Walther Crater Video

Check out the video above of the Lunar Walther Crater region. It was taken through a NexStar 5SE, using a Celestron NexImage Camera. You can see a lot of motion involved as the video plays. Pick out an area with tiny features and watch how they can even disappear momentarily. The NexImage camera allows me to record the movie, and I use a Linux utility to separate the movie into individual frames, then use a Yorick program to select, align, and average frames to get an optimized single image. With that technique, I can obtain some pretty good results. A section of the averaged version of the above video is shown below.

Walther Crater

Walther Crater w/NexStar 5SE

What is Transparency?

Another term you'll see when reading about observing is transparency. Transparency has to do with the ability to see dim objects through the atmosphere. There are many atmospheric phenomenon that can adversely affect transparency.

If you live in or near a city, pollution can reduce transparency. Thin, high altitude clouds can affect transparency. Forest fires can put up enough material to affect seeing over a very wide area. City or neighborhood lighting can brighten the background of the night sky, also limiting the faintness of objects you'll be able to see.

Transparency is also often indicated with a 1 to 10 rating, 10 being the best transparency.

If transparency is low, then your ability to detect dim objects is greatly reduced.

I've found, at least in my area, that transparency is better in the early morning than in the evening. I think it's related to traffic. In the evening there is still a lot of traffic, and that causes dust to be constantly churned up, some of it getting up into the air. But in the early morning, things have settled down, the air is usually less turbulent, and transparency can increase.
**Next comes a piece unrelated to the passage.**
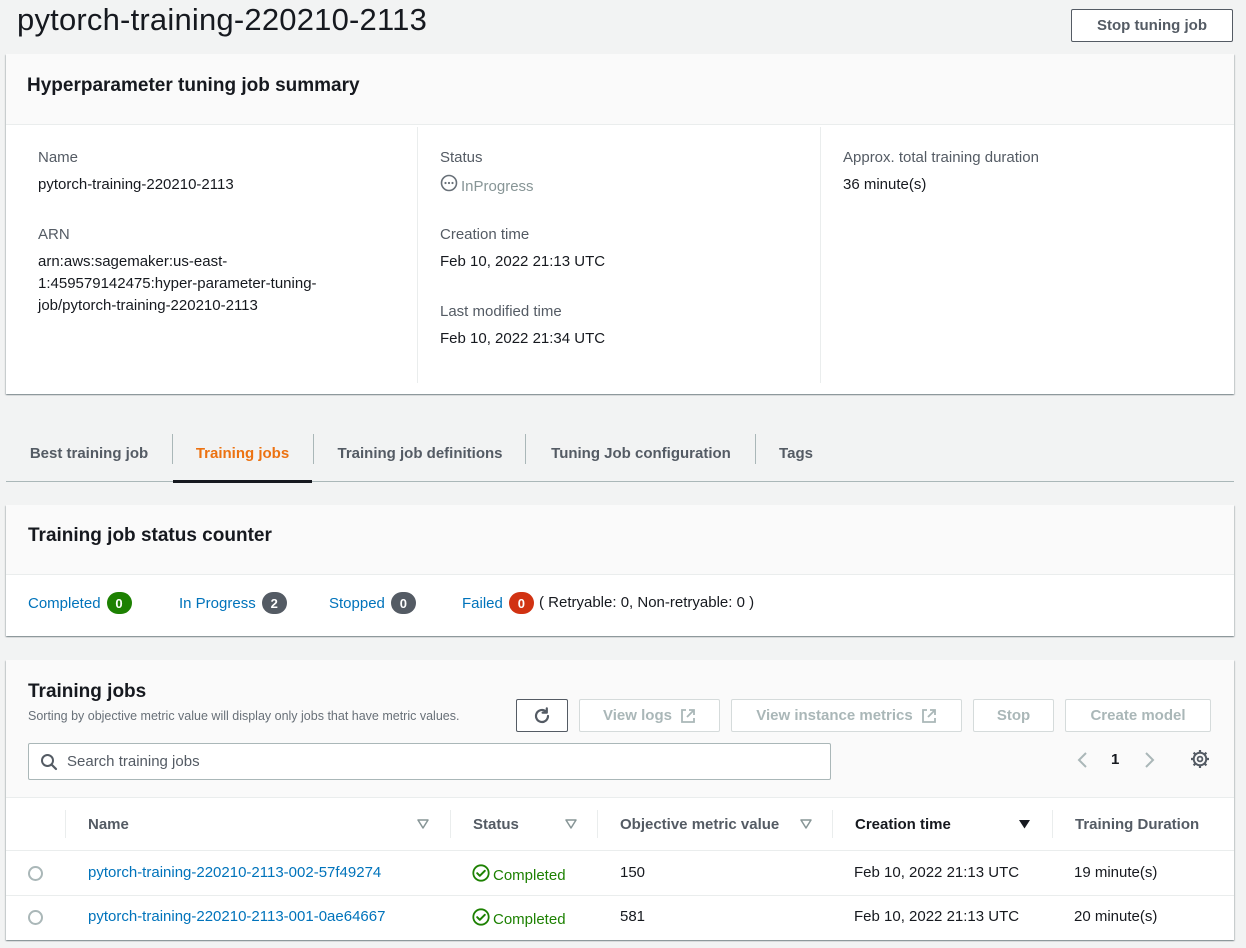 This screenshot has height=948, width=1246. Describe the element at coordinates (1149, 762) in the screenshot. I see `next-page-icon` at that location.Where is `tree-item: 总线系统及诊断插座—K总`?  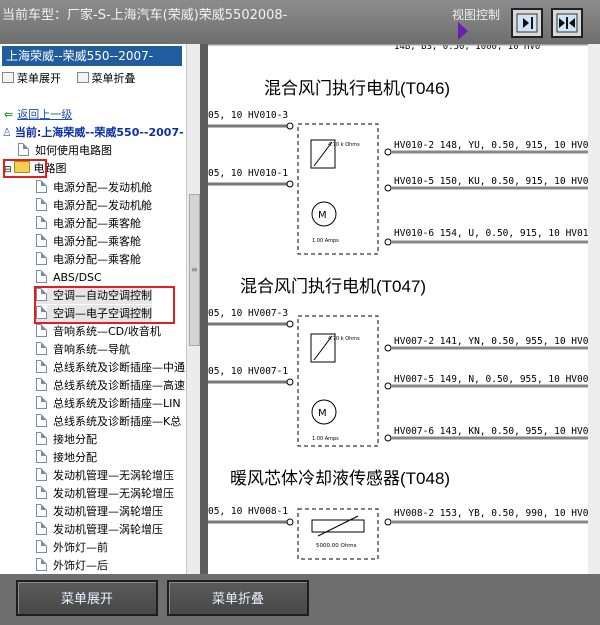 tree-item: 总线系统及诊断插座—K总 is located at coordinates (108, 422).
If you have the time and you have a portable telescope, you can resort to moving your apparatus to a better observing area, with less light interference and clearer skies. If you can see the Milky Way with naked eye, then you've found a good spot.

Incidentally if you have such a site not far away, you may find you can step down to a bit smaller, more portable telescope. You can easily gain a magnitude of star depth just by observing from a darker, more transparent site.

Recording the Observations

If you find you enjoy observing, you might consider keeping a journal of your observations. If you decide to do that, make the observations more useful by annotating (with a number from 1 to 10) the seeing and transparency conditions, as well as the telescope and other equipment you used. Consider posting your observations on your website, or join an e-group and share your experiences there. I can assure you that other amateur astronomers will enjoy reading about your observing adventures.


First, you'll enjoy reviewing your notes when you view the same or similar objects again later, perhaps through different conditions or a different telescope.

Plus, we all get clouded in now and again, and reading about someone else's observations helps make those days less terrible. Reading the observations of others, if they are well documented, is also helpful when you are shopping for another telescope. It helps you visualize what you might see with different sized and types of instruments.

Of course it's not only atmospheric conditions that affect what you will see in the night sky. The views of different object types is also a function of the type and size of telescope used. For observing those dim objects, you need good transparency and a large aperture, small f ratio instrument.

To view high resolution objects such as planets, transparency is less an issue, but you need good seeing and a telescope designed to deliver high resolution. That type of telescope is usually a long focus or high f ratio telescope.